Guardai l’orologio mentre uscivano. L’intera faccenda era durata poco più di quattro ore, e Dixmeister non la finiva di adularmi. — Uno splendido lavoro, capo! Sarms ci sarebbe restato una settimana a pensarci. E adesso — strizzò un occhio, — se non sono impertinente, conosco un posto dove servono vera carne, e qualunque distillato possiate nominare. Cose ne direste di un buon vecchio Martini…

— Il pranzo — lo interruppi, — sarà un panino nel mio ufficio, e altrettanto per te. Perché voglio questa sala piena di nuovo in novanta minuti!

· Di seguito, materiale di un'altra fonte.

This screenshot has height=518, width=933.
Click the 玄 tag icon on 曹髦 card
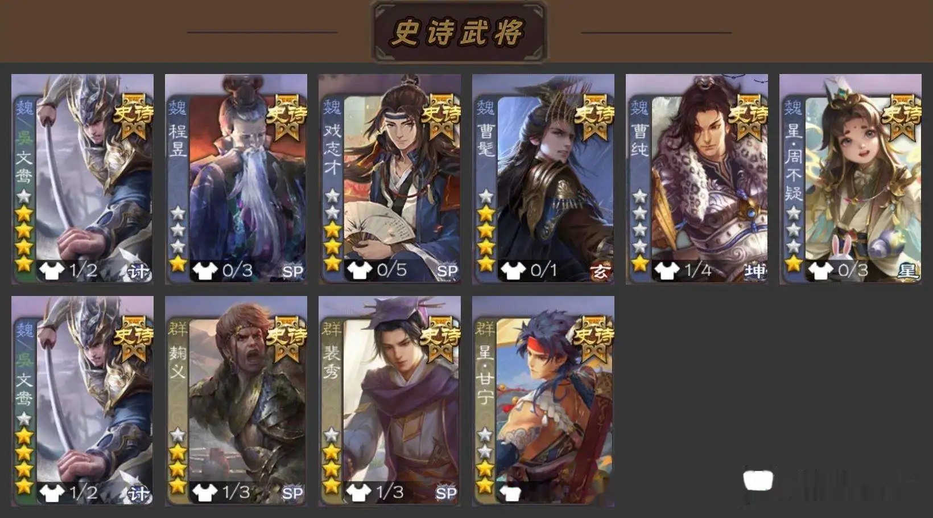pyautogui.click(x=599, y=272)
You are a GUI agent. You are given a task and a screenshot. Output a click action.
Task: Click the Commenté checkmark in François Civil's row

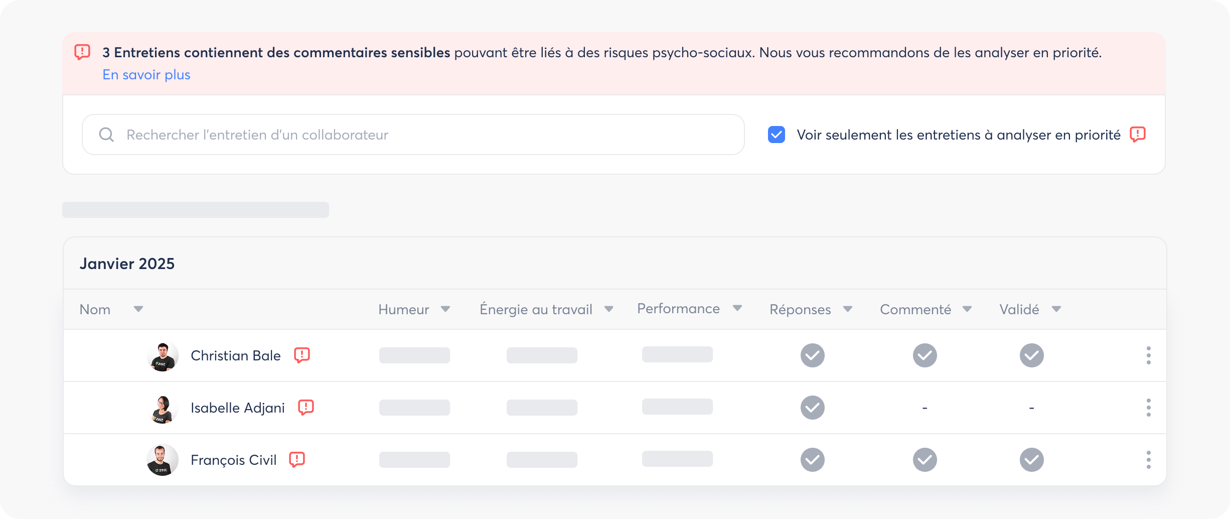[x=925, y=460]
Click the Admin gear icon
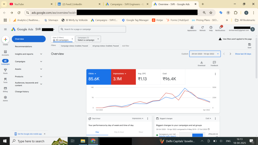This screenshot has height=145, width=258. click(5, 97)
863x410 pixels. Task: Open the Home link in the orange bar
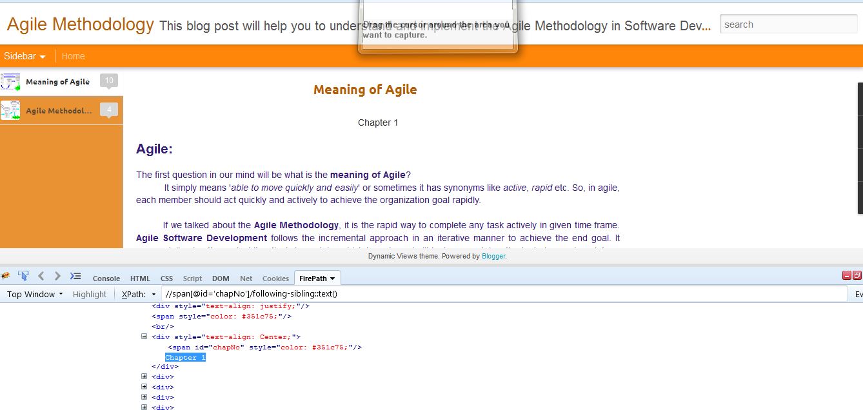pos(73,56)
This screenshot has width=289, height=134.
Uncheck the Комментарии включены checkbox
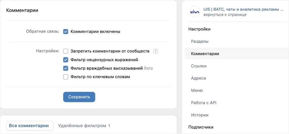(x=66, y=32)
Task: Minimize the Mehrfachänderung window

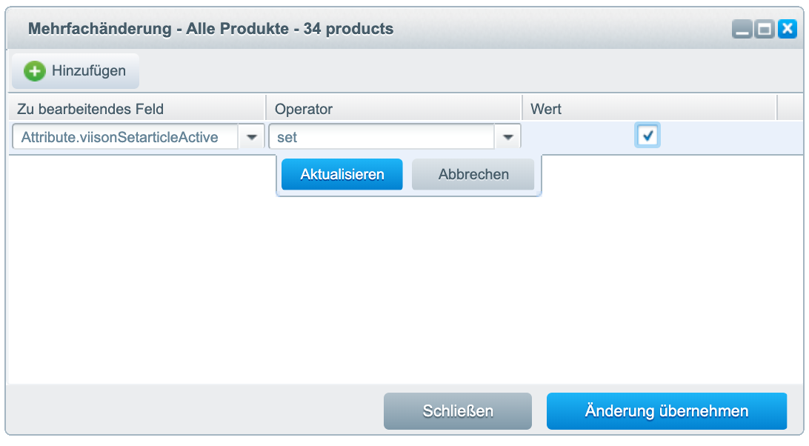Action: 742,30
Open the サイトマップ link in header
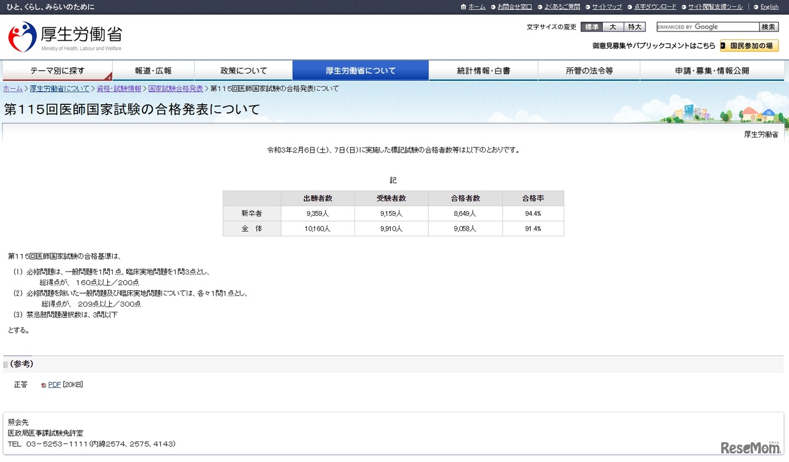This screenshot has height=462, width=789. [607, 7]
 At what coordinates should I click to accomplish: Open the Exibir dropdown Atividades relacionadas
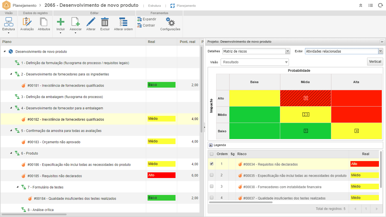[344, 51]
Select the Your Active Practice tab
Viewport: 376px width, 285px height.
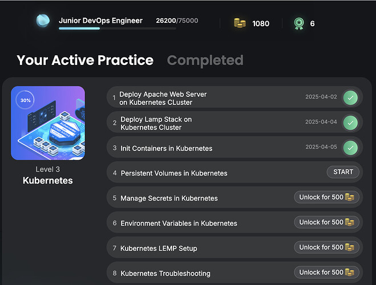click(x=85, y=60)
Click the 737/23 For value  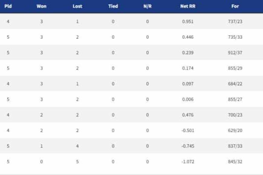[x=235, y=22]
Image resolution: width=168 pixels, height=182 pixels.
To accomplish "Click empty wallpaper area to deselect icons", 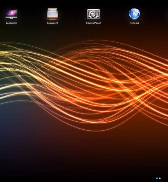I will pos(81,151).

Bene, così fu, o quasi, e trovammo altri settantun possibili candidati. Ma quando ordinai la stessa cosa per la mattina seguente, la Selezione Centrale poté mandarmene solo centocinquanta circa. Stavamo prosciugando le loro riserve più in fretta di quanto riuscissero a rimpiazzarle. Così uscii e gironzolai per la strada, da un distributore di Mokie-Koke a un altro, studiando facce, modi di camminare, gesti. Ascoltai conversazioni, ogni tanto cominciai una discussione, per vedere come reagiva il candidato. Poi tornavo a casa, o in ufficio, e guardavo i notiziari Omni-V, cercando del talento nella vittima di un incidente o in una madre piangente perché il figlio era stato derubato per strada… o anche qualcuno che aveva appena fatto una rapina, perché trovai uno dei migliori candidati al Congresso per il New Jersey fra i fermati dalla polizia dopo un tentativo di furto con scasso. Tenni Dixmeister sotto pressione perché non si lasciasse sfuggire di mano i particolari. Mi preparò un nastro con i candidati dell’Agenzia alla seconda nomina, e io visionai tutte le scene per scovare qualche tratto interessante, o qualche modo di fare di cui dovevano liberarsi, se volevano essere ripresentati da noi.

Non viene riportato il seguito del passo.